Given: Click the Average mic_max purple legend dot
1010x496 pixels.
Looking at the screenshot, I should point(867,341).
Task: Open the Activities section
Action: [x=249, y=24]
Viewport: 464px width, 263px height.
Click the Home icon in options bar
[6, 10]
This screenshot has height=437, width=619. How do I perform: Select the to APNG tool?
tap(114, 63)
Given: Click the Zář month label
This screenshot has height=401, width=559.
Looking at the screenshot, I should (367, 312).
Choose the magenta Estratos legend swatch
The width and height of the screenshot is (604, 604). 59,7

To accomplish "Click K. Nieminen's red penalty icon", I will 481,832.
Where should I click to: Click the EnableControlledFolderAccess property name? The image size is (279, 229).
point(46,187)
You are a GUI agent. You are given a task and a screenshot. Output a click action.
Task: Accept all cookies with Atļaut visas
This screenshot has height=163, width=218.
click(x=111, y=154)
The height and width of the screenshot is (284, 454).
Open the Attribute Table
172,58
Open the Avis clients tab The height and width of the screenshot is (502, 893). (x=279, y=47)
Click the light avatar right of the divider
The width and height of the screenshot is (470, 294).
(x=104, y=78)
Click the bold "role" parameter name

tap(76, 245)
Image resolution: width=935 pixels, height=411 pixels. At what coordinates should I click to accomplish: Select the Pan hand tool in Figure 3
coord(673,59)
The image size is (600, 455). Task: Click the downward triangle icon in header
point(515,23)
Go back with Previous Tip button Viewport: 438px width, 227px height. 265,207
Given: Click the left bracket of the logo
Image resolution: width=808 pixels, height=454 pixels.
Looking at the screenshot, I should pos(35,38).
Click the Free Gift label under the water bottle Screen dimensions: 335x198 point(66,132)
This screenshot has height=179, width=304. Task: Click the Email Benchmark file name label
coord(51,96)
※ ※ ※
PROBLEM: Lines of the listing above that hold the string "Viewport" should each be copied.

TASK ANSWER:
Viewport: 464px width, 263px height.
Go back with Previous Tip button Viewport: 438px width, 227px height. 265,207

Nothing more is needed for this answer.